= Task item =
Could you retype all of the data below exactly as given?

# # #

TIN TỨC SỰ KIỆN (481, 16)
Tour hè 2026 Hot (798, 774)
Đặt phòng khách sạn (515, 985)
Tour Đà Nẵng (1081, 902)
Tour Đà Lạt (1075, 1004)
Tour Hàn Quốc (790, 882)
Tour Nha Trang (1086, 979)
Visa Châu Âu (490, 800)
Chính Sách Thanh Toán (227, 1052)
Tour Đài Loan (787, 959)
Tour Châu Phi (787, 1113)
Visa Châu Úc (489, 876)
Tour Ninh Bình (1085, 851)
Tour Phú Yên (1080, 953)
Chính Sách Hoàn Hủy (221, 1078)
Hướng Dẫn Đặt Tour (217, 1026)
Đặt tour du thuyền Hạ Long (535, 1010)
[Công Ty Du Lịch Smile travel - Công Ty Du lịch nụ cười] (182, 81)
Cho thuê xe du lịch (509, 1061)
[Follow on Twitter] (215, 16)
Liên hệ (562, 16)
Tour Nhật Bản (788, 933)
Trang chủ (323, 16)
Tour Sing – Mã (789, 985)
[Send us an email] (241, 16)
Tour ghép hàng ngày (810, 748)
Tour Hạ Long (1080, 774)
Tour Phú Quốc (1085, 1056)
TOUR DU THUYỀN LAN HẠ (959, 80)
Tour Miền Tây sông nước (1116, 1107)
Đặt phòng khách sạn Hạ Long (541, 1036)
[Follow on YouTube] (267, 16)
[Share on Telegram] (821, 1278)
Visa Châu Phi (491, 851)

# # #

= Solution =
TIN TỨC SỰ KIỆN (481, 16)
Tour hè 2026 Hot (798, 774)
Đặt phòng khách sạn (515, 985)
Tour Đà Nẵng (1081, 902)
Tour Đà Lạt (1075, 1004)
Tour Hàn Quốc (790, 882)
Tour Nha Trang (1086, 979)
Visa Châu Âu (490, 800)
Chính Sách Thanh Toán (227, 1052)
Tour Đài Loan (787, 959)
Tour Châu Phi (787, 1113)
Visa Châu Úc (489, 876)
Tour Ninh Bình (1085, 851)
Tour Phú Yên (1080, 953)
Chính Sách Hoàn Hủy (221, 1078)
Hướng Dẫn Đặt Tour (217, 1026)
Đặt tour du thuyền Hạ Long (535, 1010)
[Công Ty Du Lịch Smile travel - Công Ty Du lịch nụ cười] (182, 81)
Cho thuê xe du lịch (509, 1061)
[Follow on Twitter] (215, 16)
Liên hệ (562, 16)
Tour Nhật Bản (788, 933)
Trang chủ (323, 16)
Tour Sing – Mã (789, 985)
[Send us an email] (241, 16)
Tour ghép hàng ngày (810, 748)
Tour Hạ Long (1080, 774)
Tour Phú Quốc (1085, 1056)
TOUR DU THUYỀN LAN HẠ (959, 80)
Tour Miền Tây sông nước (1116, 1107)
Đặt phòng khách sạn Hạ Long (541, 1036)
[Follow on YouTube] (267, 16)
[Share on Telegram] (821, 1278)
Visa Châu Phi (491, 851)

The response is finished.